EXCERPT:
A surprising path to accessing localhost URLs and HTTP services

By: cks

One of the classic challenges in web security is DNS rebinding. The simple version is that you put some web service on localhost in order to keep outside people from accessing it, and then some joker out in the world makes 'evil.example.org' resolve to 127.0.0.1 and arranges to get you to make requests to it. Sometimes this is through JavaScript in a browser, and sometimes this is by getting you to fetch things from URLs they supply (because you're running a service that fetches and processes things from external URLs, for example).

One way people defend against this is by screening out 127.0.0.0/8, IPv6's ::1, and other dangerous areas of IP address space from DNS results (either in the DNS resolver or in your own code). And you can also block URLs with these as explicit IP addresses, or 'localhost' or the like. Sometimes you might add extra security restrictions to a process or an environment through means like Linux eBPF to screen out which IP addresses you're allowed to connect to (cf, and I don't know whether systemd's restrictions would block this).

As I discovered the other day, if you connect to INADDR_ANY, you connect to localhost (which any number of people already knew). Then in a comment Kevin Lyda reminded me that INADDR_ANY is also known as 0.0.0.0, and '0' is often accepted as a name that will turn into it, resulting in 'ssh 0' working and also (in some browsers) 'http://0:<port>/'. The IPv6 version of INADDR_ANY is also an all-zero address, and '::0' and '::' are both accepted as names for it, and then of course it's easy to create DNS records that resolve to either the IPv4 or IPv6 versions. As I said on the Fediverse:

Surprise: blocking DNS rebinding to localhost requires screening out more than 127/8 and ::1 answers. This is my face.

DATA EXCERPT:
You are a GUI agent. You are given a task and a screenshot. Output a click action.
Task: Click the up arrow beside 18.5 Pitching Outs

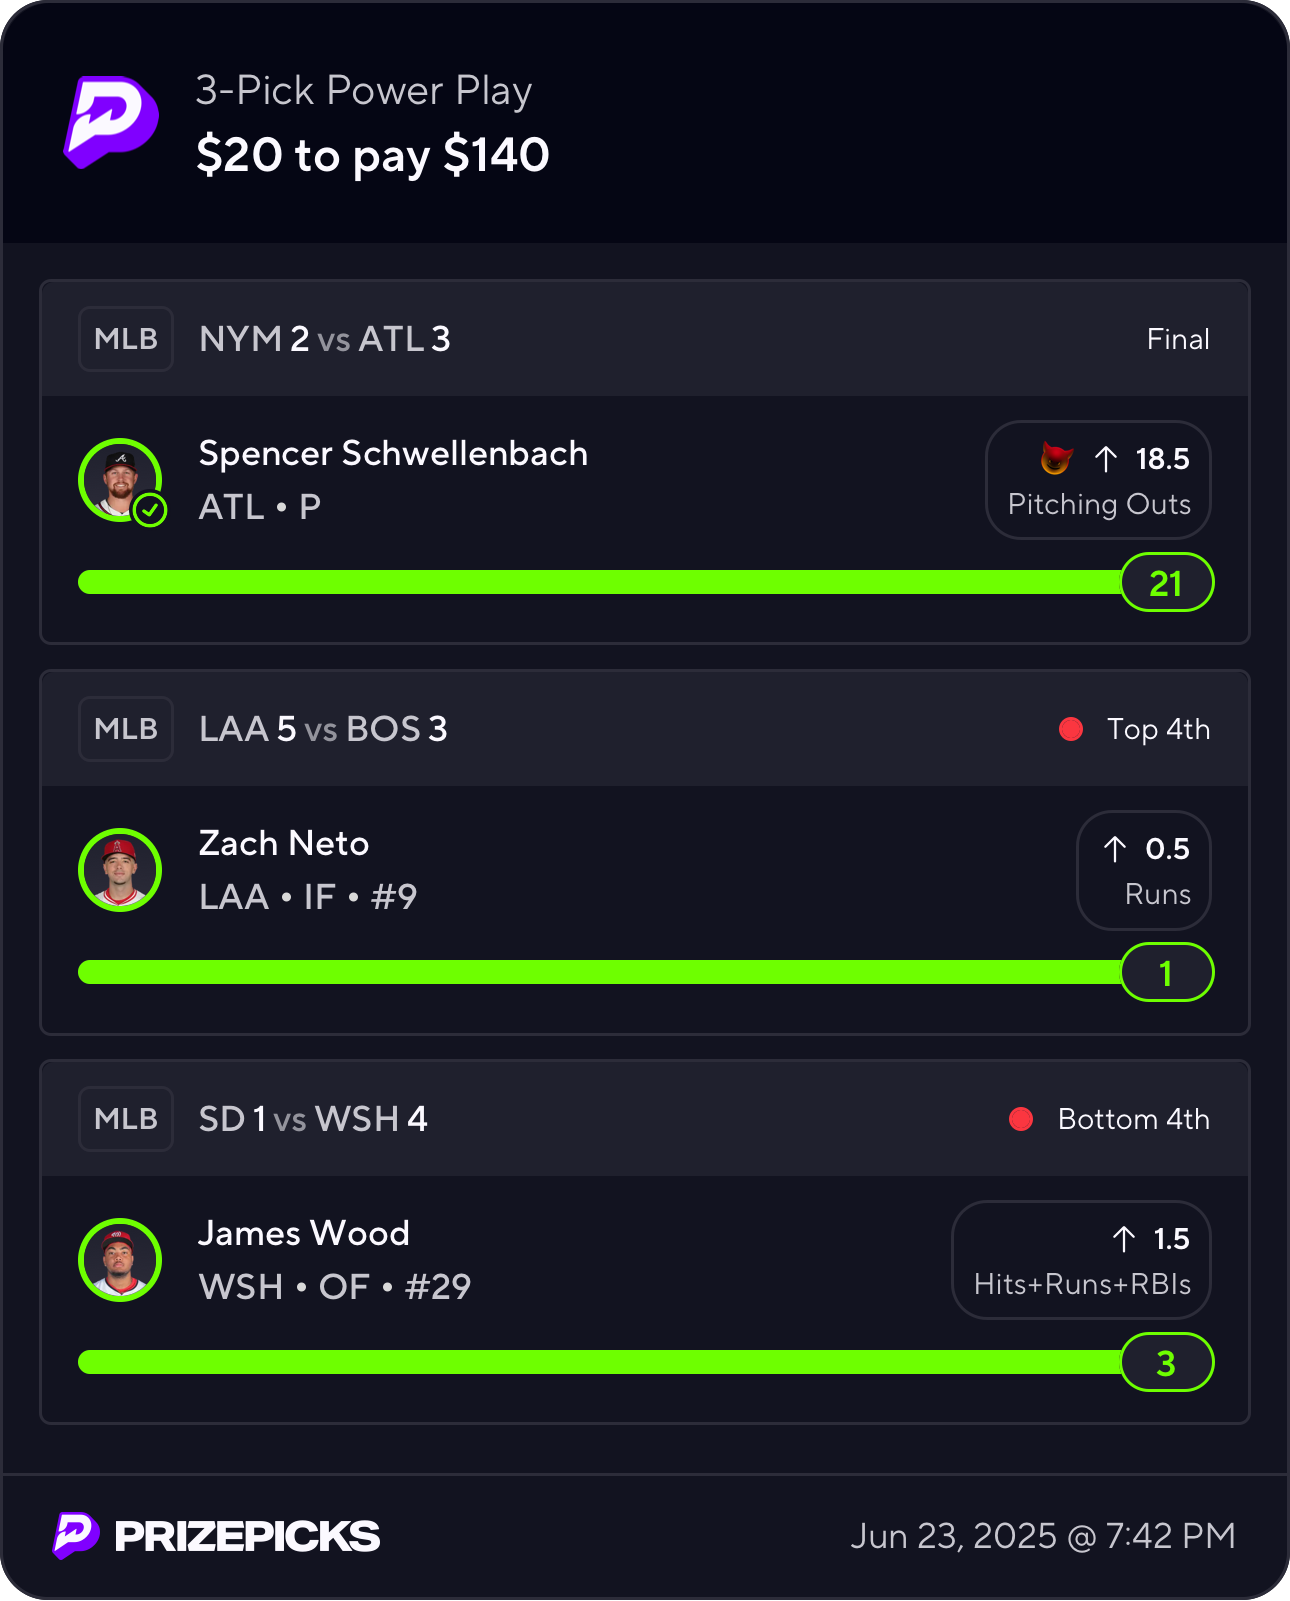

EXERCISE REQUIREMENTS:
a) In the excerpt on DNS rebinding above, which two names are accepted for the IPv6 all-zero address?
b) Reproduce the passage of the excerpt on DNS rebinding from "As I discovered" to "is my face.".

ANSWERS TO THE EXERCISE:
a) '::0' and '::' are both accepted as names for it.

b)
As I discovered the other day, if you connect to INADDR_ANY, you connect to localhost (which any number of people already knew). Then in a comment Kevin Lyda reminded me that INADDR_ANY is also known as 0.0.0.0, and '0' is often accepted as a name that will turn into it, resulting in 'ssh 0' working and also (in some browsers) 'http://0:<port>/'. The IPv6 version of INADDR_ANY is also an all-zero address, and '::0' and '::' are both accepted as names for it, and then of course it's easy to create DNS records that resolve to either the IPv4 or IPv6 versions. As I said on the Fediverse:

Surprise: blocking DNS rebinding to localhost requires screening out more than 127/8 and ::1 answers. This is my face.